Every line below that carries the word "Keeps" needs to be copied.

##### DATA FOR REVIEW

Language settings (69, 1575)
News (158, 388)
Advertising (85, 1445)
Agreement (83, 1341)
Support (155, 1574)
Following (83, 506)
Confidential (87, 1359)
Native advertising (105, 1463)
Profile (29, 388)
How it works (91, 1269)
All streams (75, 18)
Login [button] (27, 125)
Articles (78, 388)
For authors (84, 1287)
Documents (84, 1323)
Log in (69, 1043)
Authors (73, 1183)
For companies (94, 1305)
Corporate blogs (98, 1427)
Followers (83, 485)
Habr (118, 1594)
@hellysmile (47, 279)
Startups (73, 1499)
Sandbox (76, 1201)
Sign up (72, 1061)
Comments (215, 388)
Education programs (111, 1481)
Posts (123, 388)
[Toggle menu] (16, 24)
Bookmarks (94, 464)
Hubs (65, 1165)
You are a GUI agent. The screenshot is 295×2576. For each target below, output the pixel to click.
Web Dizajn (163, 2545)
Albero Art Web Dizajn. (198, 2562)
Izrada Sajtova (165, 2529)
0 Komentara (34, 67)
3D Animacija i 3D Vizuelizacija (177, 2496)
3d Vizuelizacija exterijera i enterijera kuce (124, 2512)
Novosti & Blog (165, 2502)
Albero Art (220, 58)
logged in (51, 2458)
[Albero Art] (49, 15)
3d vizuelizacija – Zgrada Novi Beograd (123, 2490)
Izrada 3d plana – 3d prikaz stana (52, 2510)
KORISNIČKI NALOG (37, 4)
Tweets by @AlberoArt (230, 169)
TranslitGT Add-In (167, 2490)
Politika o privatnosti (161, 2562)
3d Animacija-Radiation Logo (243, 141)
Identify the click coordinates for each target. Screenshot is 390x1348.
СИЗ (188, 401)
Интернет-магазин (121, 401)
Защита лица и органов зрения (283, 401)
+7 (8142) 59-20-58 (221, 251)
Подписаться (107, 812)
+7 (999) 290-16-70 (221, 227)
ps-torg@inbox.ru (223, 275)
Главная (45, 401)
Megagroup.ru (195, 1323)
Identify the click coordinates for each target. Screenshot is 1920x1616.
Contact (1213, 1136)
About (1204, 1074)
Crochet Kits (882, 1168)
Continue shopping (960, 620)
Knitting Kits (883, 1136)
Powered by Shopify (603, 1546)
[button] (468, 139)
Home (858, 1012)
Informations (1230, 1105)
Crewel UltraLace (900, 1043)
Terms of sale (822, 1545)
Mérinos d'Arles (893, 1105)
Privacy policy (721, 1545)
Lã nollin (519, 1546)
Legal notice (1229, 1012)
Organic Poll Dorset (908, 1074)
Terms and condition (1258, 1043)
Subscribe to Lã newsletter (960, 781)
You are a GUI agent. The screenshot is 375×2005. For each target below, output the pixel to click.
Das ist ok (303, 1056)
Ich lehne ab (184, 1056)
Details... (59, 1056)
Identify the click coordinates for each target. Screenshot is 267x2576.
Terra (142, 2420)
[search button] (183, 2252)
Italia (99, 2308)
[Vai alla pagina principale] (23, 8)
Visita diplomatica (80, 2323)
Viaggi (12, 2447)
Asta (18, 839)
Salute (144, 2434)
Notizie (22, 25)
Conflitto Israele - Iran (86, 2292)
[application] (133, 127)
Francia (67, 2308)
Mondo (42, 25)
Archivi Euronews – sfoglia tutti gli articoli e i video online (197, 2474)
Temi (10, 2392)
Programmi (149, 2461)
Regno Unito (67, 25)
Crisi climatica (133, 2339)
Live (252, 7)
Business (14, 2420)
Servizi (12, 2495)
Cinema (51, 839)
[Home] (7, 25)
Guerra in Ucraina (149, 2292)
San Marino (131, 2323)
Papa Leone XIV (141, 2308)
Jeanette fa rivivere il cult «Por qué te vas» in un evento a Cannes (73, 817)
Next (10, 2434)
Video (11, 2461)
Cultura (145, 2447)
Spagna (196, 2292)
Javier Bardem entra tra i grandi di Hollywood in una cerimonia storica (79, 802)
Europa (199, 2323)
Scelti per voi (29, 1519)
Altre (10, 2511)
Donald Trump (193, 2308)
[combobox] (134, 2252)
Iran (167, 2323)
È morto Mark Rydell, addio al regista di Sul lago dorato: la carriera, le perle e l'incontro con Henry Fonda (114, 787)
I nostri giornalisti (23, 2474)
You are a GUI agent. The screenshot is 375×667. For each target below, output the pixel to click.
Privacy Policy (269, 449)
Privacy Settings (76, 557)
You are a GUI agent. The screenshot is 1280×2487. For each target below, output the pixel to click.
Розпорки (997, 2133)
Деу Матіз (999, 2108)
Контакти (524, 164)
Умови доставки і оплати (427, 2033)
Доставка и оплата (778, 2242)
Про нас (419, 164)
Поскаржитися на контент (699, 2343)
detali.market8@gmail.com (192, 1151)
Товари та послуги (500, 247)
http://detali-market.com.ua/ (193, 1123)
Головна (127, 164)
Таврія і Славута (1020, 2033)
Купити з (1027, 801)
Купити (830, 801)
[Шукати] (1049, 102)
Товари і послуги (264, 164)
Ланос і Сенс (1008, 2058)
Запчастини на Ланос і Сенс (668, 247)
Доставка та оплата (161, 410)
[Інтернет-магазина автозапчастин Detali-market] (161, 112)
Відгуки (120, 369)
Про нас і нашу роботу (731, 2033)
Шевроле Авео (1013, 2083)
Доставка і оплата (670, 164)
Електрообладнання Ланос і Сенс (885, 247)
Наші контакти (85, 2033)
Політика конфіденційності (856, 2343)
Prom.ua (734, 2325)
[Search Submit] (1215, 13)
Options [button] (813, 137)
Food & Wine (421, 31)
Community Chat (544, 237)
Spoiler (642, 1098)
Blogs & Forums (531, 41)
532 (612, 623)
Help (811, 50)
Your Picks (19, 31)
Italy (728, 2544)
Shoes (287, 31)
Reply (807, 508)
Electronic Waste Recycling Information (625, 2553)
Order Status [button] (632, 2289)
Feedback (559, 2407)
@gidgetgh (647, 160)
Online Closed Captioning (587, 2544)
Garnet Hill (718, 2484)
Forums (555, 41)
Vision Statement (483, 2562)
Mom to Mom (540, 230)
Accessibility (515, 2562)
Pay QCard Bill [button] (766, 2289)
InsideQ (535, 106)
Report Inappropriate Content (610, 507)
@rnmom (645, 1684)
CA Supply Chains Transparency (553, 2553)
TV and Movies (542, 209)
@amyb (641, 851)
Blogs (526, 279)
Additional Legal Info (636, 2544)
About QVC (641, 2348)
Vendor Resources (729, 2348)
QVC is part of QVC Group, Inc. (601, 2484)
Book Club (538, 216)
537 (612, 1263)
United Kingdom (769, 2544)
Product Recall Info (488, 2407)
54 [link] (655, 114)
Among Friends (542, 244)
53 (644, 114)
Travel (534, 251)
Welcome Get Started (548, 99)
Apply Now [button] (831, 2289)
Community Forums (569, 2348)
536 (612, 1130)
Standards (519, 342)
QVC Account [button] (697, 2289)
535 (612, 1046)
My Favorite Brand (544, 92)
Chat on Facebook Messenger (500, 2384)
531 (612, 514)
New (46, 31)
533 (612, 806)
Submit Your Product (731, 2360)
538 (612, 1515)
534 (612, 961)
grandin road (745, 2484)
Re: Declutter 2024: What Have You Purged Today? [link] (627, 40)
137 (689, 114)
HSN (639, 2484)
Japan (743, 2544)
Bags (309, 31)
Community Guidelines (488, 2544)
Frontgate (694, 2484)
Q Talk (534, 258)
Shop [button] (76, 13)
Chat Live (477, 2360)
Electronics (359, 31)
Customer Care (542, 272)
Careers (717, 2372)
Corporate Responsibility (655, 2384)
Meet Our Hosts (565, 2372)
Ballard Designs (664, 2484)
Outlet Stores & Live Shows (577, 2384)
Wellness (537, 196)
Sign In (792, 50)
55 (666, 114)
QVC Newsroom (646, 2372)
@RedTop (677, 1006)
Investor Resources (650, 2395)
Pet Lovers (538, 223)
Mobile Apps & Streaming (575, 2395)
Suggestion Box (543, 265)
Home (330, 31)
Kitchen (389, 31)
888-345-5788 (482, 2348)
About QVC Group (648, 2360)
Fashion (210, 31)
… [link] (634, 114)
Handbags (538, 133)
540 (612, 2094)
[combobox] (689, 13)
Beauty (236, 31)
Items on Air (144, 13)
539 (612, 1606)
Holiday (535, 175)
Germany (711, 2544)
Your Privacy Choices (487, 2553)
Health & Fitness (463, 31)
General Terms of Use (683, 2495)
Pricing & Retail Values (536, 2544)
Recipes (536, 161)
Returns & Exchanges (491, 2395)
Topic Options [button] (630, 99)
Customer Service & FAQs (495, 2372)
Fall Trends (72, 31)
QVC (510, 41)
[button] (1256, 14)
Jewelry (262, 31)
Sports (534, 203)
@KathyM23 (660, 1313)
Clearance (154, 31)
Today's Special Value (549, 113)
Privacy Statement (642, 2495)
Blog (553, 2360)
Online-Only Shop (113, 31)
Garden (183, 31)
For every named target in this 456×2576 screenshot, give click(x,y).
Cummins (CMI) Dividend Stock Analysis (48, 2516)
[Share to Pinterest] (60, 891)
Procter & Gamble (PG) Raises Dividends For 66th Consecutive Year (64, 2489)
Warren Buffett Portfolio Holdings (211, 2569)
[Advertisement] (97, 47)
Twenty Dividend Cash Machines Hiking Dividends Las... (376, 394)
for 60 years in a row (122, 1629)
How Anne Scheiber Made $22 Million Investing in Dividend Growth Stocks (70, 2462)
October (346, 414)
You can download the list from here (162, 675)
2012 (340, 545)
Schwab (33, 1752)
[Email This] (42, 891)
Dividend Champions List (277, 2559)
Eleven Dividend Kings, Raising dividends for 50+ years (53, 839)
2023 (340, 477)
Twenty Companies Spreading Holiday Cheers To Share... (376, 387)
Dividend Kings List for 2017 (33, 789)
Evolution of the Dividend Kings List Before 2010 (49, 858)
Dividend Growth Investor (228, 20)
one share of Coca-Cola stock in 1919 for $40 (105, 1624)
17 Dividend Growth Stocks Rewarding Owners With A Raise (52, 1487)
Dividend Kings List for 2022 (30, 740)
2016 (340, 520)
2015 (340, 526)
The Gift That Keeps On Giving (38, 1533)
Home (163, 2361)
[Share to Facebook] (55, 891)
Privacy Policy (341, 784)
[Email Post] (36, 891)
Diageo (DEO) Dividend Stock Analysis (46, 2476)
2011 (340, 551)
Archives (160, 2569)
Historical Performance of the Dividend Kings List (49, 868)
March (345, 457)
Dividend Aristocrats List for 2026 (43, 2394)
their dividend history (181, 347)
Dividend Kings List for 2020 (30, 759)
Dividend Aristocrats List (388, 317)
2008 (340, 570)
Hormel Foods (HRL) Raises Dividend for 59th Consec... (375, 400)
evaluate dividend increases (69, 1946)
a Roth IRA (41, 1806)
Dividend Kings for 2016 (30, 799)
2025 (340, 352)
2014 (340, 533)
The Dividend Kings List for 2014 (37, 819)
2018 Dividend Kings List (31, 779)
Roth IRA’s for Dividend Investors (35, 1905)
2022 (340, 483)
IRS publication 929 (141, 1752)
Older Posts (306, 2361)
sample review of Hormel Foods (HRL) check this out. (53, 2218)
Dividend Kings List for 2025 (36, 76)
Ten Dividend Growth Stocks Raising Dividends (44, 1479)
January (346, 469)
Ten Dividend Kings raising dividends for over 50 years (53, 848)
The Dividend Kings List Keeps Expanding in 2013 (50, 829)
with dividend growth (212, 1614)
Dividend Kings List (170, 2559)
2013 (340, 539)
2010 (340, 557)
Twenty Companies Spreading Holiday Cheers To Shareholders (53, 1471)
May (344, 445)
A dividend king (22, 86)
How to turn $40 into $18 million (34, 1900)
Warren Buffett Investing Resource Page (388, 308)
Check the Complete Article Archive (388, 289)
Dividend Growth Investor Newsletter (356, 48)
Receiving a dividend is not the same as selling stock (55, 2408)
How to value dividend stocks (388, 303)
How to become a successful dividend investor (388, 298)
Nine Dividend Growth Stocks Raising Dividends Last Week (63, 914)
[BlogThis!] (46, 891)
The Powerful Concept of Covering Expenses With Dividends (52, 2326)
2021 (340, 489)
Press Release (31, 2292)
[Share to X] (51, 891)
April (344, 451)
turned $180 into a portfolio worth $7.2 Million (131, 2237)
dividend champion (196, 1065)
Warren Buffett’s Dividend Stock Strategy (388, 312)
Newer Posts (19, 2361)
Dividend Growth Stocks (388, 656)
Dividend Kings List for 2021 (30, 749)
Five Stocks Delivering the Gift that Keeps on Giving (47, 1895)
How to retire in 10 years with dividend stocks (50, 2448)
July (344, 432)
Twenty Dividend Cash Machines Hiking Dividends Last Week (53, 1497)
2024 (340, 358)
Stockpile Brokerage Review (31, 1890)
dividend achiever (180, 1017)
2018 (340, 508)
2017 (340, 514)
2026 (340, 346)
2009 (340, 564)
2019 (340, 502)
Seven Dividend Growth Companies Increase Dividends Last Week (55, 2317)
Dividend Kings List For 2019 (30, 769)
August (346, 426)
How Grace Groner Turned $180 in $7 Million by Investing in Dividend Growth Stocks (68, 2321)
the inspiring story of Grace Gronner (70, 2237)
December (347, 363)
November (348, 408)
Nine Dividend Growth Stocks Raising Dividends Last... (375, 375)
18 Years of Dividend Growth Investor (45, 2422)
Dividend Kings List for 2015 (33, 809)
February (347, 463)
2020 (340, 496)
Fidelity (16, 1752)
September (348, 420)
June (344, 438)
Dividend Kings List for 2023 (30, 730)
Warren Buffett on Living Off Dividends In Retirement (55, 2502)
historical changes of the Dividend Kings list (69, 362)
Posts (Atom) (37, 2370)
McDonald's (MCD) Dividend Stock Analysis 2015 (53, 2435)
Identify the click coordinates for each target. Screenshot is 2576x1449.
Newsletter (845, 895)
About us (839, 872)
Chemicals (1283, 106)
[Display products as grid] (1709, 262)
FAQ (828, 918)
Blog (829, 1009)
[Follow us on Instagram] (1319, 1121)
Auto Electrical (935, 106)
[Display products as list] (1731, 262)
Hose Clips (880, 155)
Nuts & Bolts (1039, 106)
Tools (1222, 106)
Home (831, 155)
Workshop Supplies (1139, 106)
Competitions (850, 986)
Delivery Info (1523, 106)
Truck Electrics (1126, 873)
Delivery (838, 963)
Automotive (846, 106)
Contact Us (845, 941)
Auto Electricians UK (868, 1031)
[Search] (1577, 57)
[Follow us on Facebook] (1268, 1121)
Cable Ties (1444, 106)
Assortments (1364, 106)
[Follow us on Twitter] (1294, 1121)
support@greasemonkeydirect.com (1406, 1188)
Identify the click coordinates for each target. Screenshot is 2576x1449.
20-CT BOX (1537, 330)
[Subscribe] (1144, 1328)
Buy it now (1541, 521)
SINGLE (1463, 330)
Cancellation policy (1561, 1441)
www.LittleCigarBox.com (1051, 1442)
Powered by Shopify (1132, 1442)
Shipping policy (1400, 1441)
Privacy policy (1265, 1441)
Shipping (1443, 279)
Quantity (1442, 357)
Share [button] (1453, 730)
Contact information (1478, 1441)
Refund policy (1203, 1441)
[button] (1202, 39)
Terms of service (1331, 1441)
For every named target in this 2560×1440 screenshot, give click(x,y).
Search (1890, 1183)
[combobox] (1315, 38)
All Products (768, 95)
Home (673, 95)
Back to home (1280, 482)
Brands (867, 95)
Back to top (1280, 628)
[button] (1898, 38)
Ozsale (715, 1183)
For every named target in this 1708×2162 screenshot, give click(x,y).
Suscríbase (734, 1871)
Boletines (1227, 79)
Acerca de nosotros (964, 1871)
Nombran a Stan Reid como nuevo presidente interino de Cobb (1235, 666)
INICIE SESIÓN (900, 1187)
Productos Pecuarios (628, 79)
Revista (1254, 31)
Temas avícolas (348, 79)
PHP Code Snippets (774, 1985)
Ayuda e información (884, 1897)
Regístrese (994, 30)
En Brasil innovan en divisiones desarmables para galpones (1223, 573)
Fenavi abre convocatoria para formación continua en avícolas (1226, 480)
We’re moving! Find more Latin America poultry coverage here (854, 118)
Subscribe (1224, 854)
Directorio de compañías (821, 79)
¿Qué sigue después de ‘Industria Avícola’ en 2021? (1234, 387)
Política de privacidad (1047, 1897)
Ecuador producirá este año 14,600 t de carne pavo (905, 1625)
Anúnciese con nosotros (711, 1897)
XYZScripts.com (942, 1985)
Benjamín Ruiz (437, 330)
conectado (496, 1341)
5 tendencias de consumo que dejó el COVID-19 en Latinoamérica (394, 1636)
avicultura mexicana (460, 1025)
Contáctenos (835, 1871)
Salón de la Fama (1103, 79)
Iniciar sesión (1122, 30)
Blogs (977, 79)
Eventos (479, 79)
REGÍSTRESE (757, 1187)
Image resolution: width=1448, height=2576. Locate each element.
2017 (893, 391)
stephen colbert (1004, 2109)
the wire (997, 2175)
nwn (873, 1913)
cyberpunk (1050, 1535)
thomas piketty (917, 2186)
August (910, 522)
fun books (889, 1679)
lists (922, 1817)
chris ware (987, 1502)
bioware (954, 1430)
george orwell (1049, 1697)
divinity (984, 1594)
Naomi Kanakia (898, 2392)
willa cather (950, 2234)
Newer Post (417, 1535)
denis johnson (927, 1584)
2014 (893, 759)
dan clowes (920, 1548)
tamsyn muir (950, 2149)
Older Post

##########

- **WRITTEN RESPONSE**:
The Gift That Keeps On Giving (38, 1533)
The Dividend Kings List Keeps Expanding in 2013 (50, 829)
Five Stocks Delivering the Gift that Keeps on Giving (47, 1895)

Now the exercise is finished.